You can also configure other steps, such as unit and integration tests that run on every commit. However, creating Docker images and deploying them on every commit in every branch is not really a cost-effective and scalable approach. 

You only deploy the changes when an MR is raised. This allows the reviewer to go over the changes in a production-like environment before accepting your changes. The rules section in the .gitlab-ci.yml file for each step configures a step to run only when the commit is for a merge request.

The final bit in this workflow is the Kubernetes resource YAML files. You can find these in the k8s folder in the repository. For the purpose of this example, it's a simple deployment exposed via a load balancer service. 

If you have Kubernetes in production, you must already have YAML resources that you can reference. You can also use your existing tooling to deploy these resources. For example, if you are using Helm charts to deploy in production, you can use the same tools in the CI pipeline by modifying the deploy_gke.sh file.
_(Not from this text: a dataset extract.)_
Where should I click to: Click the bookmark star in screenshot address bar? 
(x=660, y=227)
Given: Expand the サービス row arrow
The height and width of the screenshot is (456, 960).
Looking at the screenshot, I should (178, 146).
You can also deploy additional GCP resources, such as Cloud SQL and PubSub resources, by modifying the deploy_resources function in the deploy_gke.sh script.

Conclusion

Testing your application in a production-like environment—before actually releasing it to production—allows you to catch the bugs/edge cases early on in the development lifecycle. Kubernetes lets you set up ephemeral test environments via an isolated cluster for each merge request raised or via a shared cluster where each version is isolated via namespaces.

There are pros and cons to using each approach. On the one hand, you get complete isolation in isolated clusters, but they are not very cost-effective and can quickly lead to the proliferation of clusters in a somewhat large development team. However, if you work in an industry where you need isolation for compliance, then a shared cluster is simply not an option. 

The shared cluster approach is best suited to scenarios where there are no compliance requirements, as it is cost-effective and utilizes the underlying hardware better. 

So, if you are using Kubernetes for ephemeral environments, go ahead and choose the shared cluster approach, as long as you have no regulatory or compliance requirements.